### Challenges
1. Do these statements agree with the call transcript below? (a) The company is currently levered slightly above 3x. (b) The Jones family owns a majority of the company. (c) The company expects its production to decline while it generates free cash flow. Answer yes or no for each, quoting the words that decide it.
2. In the call transcript below, why does the speaker expect the borrowing base might grow in the fall? Answer in one to three sentences.

====== Document segment

Yes. I think that, as you pointed -- as we pointed out, yes, there was a very significant decline in prices, even though we had nice growth in our -- as you saw from the year-end report, nice growth in our proved developed producing reserves. But such a large reduction in prices, which were below the -- the [ buying ] price decks are well below the strip prices during for the spring redetermination and so -- but I do think we've seen the low -- the worst of that. I mean, I think we've already seen 2 of our major banks start to raise their gas price decks and then lower their oil price decks further. So I think there's a bigger separation going forward. So even a small increase in the gas price decks they use can have a significant -- add a significant amount to a borrowing base that maybe we'll see in the fall. So we do think that the borrowing base has a lot of potential for growth as gas prices, they start getting closer to what the market is already showing for gas in 2021. But yes, we are going to use the free cash flow to restore the liquidity that we had before the production to the borrowing base, that's always the plan. And we think that will be -- will put us in good shape. And then obviously we'll -- at some point, our goal is to -- we have an overall goal of getting leverage below 2. And we're just a little bit -- we're a little -- slightly above 3x levered now. So I mean, our goal will be overall to continue to focus on the balance sheet and focus toward getting toward that goal. And stronger gas prices will help a lot next year, and then -- and so I think we've got a good plan, and we'll continue to kind of execute on that.

Miles Allison

executive
#16

The one thing that came out in our borrowing base review was that the gold standard is that you really have true free cash flow while you have a little growth. And we do have that $150 million to $200 million of true gold standard free cash flow while growing our production maybe at 6% to 8%. So some have free cash flow, but they have no growth or they have negative growth. And so that was, I think, tested. And I think the second thing I would answer, 73% of this company is owned by the Jones family. And they have never been more excited about the growth and the opportunities. And I think that's always something important that the shareholders need to know, that they have not lost their enthusiasm at all. In fact, they're probably at peak enthusiasm right now because they're very opportunistic. And we -- I think we, as a company, we're prepared for the cycle we're in, we've got the right assets, right people, the right cost. The opportunity is there, and we'll seize it. So -- and I think the banks trust us with that.

Operator

operator
#17

And our next question is from Phillips Johnston with Capital One.

============
====== Listing

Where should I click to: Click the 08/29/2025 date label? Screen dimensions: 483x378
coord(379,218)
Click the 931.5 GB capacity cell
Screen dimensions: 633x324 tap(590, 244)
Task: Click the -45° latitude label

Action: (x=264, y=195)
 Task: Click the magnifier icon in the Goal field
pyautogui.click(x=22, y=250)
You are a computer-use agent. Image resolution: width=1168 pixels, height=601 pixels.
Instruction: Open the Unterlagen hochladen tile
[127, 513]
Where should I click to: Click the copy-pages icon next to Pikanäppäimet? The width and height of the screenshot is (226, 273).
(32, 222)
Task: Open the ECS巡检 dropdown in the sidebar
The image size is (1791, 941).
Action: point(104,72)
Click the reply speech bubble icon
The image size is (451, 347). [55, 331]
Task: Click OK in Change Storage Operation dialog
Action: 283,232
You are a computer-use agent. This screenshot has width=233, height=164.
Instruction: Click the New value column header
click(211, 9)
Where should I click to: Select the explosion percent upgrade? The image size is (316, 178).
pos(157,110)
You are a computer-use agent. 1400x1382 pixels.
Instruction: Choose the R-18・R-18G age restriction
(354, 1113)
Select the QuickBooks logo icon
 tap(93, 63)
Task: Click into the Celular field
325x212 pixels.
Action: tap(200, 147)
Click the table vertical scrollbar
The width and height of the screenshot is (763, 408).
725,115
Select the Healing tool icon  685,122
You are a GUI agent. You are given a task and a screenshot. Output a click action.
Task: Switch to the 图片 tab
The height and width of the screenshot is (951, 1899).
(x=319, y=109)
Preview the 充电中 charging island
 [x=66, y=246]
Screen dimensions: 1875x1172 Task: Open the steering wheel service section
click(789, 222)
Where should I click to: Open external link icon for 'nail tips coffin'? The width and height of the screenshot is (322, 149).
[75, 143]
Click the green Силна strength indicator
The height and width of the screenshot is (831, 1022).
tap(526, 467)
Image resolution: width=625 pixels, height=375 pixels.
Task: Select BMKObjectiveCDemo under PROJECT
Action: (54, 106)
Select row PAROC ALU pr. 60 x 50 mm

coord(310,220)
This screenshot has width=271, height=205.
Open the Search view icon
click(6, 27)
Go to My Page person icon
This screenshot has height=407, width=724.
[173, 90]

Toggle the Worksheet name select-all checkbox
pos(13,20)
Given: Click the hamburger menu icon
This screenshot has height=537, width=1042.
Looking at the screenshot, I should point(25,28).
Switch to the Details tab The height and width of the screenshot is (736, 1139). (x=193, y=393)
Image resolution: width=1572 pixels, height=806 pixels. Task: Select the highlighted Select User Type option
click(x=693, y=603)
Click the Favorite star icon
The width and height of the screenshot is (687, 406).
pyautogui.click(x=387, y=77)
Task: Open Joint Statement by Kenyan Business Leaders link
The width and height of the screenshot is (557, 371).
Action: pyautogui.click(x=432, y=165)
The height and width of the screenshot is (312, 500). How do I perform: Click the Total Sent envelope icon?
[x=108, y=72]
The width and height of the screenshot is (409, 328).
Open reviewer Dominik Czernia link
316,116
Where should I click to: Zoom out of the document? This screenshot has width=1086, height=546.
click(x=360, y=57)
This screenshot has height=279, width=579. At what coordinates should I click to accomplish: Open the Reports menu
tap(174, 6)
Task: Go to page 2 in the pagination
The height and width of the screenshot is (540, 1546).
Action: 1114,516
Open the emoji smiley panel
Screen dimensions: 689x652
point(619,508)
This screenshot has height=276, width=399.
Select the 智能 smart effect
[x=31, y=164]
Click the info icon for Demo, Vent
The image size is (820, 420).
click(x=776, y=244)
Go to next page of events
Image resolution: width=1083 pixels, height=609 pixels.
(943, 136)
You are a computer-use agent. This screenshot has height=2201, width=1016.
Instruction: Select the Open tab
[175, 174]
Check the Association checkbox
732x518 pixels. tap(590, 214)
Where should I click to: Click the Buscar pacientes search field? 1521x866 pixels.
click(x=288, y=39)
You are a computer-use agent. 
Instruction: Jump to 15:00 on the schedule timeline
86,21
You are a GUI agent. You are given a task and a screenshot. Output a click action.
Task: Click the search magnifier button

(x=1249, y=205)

============

### Solutions to the tasks
1.
(a) Yes: "we're a little -- slightly above 3x levered now."
(b) Yes: "73% of this company is owned by the Jones family."
(c) No: "while growing our production maybe at 6% to 8%."

2. Two of the company's major banks have started to raise their gas price decks. Even a small increase in the gas price decks the banks use can add a significant amount to the borrowing base.